Let $(X_k)_{k\in\mathbb{N}}$ be iid random variables with $\mathbb{P}(X_1=1)=\mathbb{P}(X_1=-1)=\frac{1}{2}$.
Let $Z_n=\prod_{k=1}^n(1+X_k)$, so $Z_n$ a martingale.
Consider $T:=min\{k\ge 1: Z_k=c\}$, $c\in\mathbb{R}$.

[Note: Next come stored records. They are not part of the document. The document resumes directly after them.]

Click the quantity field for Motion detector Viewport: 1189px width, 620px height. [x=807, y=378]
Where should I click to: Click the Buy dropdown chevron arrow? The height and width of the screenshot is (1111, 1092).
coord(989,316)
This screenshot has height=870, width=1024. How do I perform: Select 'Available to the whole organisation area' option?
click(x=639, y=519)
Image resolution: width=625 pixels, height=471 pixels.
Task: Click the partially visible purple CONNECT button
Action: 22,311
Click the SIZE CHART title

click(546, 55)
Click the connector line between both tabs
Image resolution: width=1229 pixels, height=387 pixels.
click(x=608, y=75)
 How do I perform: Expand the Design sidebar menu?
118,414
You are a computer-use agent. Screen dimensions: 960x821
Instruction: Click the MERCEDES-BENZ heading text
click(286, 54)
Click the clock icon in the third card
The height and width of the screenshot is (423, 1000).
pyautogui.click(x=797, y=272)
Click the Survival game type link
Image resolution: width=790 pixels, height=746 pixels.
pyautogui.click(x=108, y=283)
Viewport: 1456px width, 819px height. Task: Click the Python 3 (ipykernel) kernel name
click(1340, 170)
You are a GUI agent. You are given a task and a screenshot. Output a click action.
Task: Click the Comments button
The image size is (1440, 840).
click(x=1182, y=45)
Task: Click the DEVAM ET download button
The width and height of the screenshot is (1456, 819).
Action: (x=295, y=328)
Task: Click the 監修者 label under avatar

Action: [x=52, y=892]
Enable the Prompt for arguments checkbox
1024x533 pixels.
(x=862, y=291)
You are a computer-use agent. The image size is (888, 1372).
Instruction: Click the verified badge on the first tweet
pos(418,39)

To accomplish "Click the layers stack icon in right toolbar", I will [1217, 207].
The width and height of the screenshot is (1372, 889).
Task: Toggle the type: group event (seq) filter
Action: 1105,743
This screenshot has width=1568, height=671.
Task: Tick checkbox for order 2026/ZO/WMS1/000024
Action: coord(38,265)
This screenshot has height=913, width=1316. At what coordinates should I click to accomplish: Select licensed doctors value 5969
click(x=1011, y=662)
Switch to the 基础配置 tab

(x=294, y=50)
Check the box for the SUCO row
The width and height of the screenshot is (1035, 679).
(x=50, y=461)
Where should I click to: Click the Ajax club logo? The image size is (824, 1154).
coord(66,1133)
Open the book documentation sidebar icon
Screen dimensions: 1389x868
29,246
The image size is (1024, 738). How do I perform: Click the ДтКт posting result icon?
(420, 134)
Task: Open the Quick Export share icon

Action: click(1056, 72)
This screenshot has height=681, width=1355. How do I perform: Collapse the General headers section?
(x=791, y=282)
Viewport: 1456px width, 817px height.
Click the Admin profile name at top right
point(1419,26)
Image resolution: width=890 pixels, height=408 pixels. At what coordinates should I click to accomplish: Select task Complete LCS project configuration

Show that $T$ is a stopping time with respect to the natural Filtration $\mathcal{F_n}$ of $X_n$, i.e. $\mathcal{F_n}=\sigma(X_1,...,X_n)$
My idea:
$\{T\le n\}=\bigcup_{k=1}^n \{Z_k=c\}$.
I think I have to prove now that $\{Z_k=c\} \in \mathcal{F_k}$, then one can follow $\bigcup_{k=1}^n\{Z_n=c\}\in \mathcal{F_n}$. Why is it $\mathcal{F_k}$-measurable?
Thanks for help!
Note that
$$Z_k = f(X_1,\ldots,X_k)$$
for $$f(x_1,\ldots,x_k) := \prod_{j=1}^k (1+x_j).$$ Use that $X_1,\ldots,X_k$ are $\mathcal{F}_k$-measurable in order to conclude that $Z_k$ is $\mathcal{F}_k$-measurable.